Nos primeiros dias, o cuidado é triplicado. Um bebê não tem autonomia para nada fazer. Meses depois, começa a comer algo além do leite materno e é onde vai se desligando, em quesito dependência da sua madre. Começa a engatinhar e esse é o grito inicial de independência total, até quando passa a caminhar. Seus primeiros passos, trêmulos, nervosos, receosos da queda que sempre foi recomendado a não vivenciar.

A queda é absolutamente o que um recém-nascido precisa para descobrir que é um ser humano. Nesse momento, sente que tem um corpo, sentimentos, desejos e que nem todos os seus desejos são as melhores opções. Mas ele precisa desejar algo, pois faz parte do seu instinto.

Dentre seus desejos, necessita fazer escolhas selecionando o que é melhor para si. Mas em meio à sua inocência, grande parte dessas seleções o farão sentir-se o pior dos seres, o mais pecador de todos, até o dia em que sentir-se-á moldado, conforme as suas decisões. E por falar em decisões, elas acontecem, na maioria das vezes, quando não temos um mentor humano para nos orientar, deixando assim a autonomia que tanto precisamos e que geralmente aqueles que nos ensinaram o caminho pré-definido rejeitam.

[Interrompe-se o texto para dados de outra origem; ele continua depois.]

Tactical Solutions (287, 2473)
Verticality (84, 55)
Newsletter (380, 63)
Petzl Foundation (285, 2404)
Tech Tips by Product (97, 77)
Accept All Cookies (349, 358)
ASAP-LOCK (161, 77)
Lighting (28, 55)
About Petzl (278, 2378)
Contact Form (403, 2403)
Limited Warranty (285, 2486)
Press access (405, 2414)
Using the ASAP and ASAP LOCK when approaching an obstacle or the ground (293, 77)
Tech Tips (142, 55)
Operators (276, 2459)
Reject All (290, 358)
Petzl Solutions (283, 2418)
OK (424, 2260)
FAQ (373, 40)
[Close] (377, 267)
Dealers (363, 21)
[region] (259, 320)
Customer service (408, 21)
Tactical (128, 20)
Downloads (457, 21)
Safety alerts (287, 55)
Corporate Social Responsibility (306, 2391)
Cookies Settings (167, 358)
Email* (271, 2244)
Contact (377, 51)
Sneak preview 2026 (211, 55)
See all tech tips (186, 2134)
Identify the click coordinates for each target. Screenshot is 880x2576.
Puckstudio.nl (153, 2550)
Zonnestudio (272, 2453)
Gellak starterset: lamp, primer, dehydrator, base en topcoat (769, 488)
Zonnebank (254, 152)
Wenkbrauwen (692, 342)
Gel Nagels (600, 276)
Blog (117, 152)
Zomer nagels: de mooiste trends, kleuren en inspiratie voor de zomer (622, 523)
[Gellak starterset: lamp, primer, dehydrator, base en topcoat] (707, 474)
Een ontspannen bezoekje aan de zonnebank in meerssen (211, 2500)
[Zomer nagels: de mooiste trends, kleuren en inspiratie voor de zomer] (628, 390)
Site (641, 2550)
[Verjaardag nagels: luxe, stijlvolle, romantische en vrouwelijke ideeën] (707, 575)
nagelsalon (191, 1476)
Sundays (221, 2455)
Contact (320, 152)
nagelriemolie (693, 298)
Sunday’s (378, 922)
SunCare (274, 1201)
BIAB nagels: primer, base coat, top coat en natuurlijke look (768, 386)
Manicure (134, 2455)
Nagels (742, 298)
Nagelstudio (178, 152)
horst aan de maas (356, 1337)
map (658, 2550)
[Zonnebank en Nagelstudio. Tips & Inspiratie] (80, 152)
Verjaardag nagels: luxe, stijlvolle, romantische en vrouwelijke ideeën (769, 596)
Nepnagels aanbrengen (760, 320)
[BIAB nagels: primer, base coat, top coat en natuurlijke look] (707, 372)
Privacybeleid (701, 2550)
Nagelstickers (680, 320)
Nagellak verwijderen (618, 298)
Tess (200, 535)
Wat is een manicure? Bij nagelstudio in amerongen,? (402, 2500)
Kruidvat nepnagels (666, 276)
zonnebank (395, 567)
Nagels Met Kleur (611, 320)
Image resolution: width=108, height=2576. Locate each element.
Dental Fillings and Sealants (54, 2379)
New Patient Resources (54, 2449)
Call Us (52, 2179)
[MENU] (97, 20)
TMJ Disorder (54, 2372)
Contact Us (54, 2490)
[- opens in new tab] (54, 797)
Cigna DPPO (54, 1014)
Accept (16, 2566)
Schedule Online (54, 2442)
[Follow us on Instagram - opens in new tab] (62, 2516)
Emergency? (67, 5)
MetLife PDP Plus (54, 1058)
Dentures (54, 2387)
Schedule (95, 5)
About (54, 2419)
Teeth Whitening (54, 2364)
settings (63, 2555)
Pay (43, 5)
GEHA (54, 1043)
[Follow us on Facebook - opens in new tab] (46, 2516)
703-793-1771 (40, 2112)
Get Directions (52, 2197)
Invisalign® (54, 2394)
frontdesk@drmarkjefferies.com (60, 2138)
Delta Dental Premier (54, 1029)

Mediante às escolhas que fazemos, levar um choque, cair, quebrar o braço, quebrar os próprios brinquedos, quebrar objetos preciosos dentro de casa, quebrar a confiança dos pais, são riscos que todos os humanos vivenciam e quem nunca agiu assim, que atire a primeira pedra.

Portanto, deve-se compreender que um dia o sono será profundo, irremediavelmente profundo, e que nesse sono todas as atitudes inocentes ou independentes exigirão uma prestação de contas e que nessa instância, a maior necessidade é acordar para um novo viver.